Praticamente inexistente antes de 2019, monitoramento conta com inscrição online e obrigatória para barramentos de todo tamanho, tipo ou idade



Mais Goiás

(Foto: Governo de Goiás)


O número de barragens cadastradas pelo Governo de Goiás saiu de zero para 6,7 mil no período que vai de meados de 2019 até o começo de 2023. Os dados são da Secretaria de Estado de Meio Ambiente e Desenvolvimento Sustentável (Semad). O cadastro é gratuito, feito pela internet e obrigatório para barramentos de todo tamanho, tipo ou idade.


Além de ser exigido por lei, o processo ajuda a minimizar o risco de acidentes, tendo em vista que os empreendedores precisam realizar inspeções em seus barramentos para fazer o cadastro. Por consequência, eles conseguem identificar anomalias antes que elas evoluam para situações de risco mais grave. Com as informações prestadas, o Governo prioriza vistorias e orientações às barragens com maior potencial de risco.


“A regularização [das barragens] é um assunto que vem sendo trabalhado junto ao setor produtivo há algum tempo. Periodicamente, nós nos reunimos para alinhar estratégias. É um tema que tratamos como prioridade, porque envolve a segurança de comunidades e da fauna e flora”, diz Andréa Vulcanis, secretária de Meio Ambiente.

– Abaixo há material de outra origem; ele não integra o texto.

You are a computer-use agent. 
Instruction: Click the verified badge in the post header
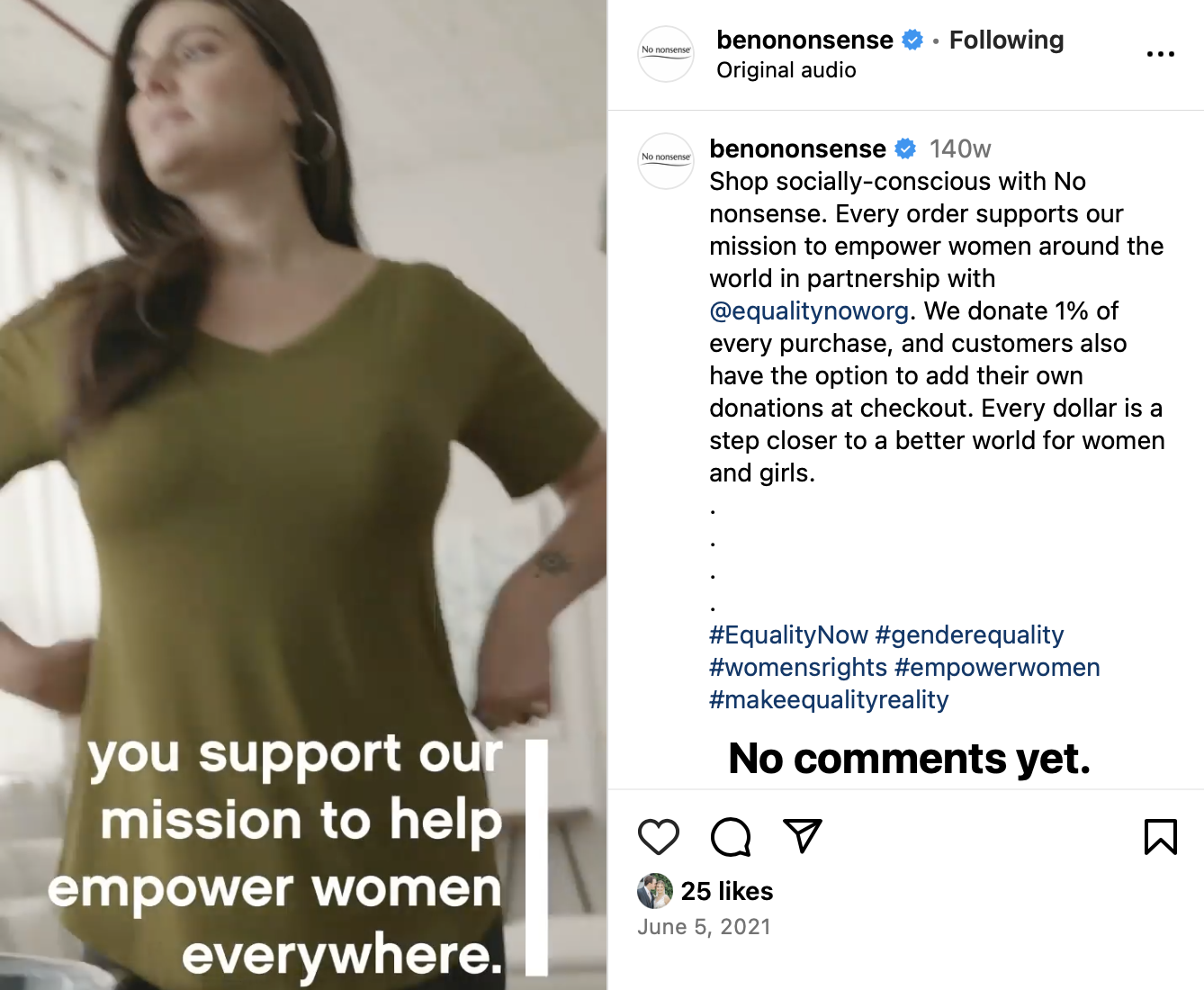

A partir de 2020, a meta, que foi superada, era cadastrar cerca de duas mil barragens por ano em Goiás. Agora, a Secretaria de Meio Ambiente acredita que deve chegar a pelo menos 13 mil cadastros no Sistema Estadual de Informações de Segurança de Barragens (Seisb) até o fim de 2024.


Segurança


Goiás tem cerca de 10,2 mil barragens com mais de um hectare de lâmina d’água mapeadas pela Semad com auxílio de satélite. A maioria das que existem no Estado é menor do que isso. Para se ter uma ideia do que representa uma barragem desse porte, vale lembrar que o maior barramento usado por empresa geradora de energia em Goiás possui quase 100 mil hectares de área de lâmina d’água.


Como o acompanhamento era quase inexistente antes de 2019, o Estado reunia poucas informações sobre situações de risco potencial (chamados de incidentes), como, por exemplo, um talude que precisa de reparo. Os primeiros registros de incidentes somaram 21 em 2020, 8 em 2021 e 20 em 2022. Já os acidentes notificados (rompimentos) caíram de nove em 2020 para dois no ano passado.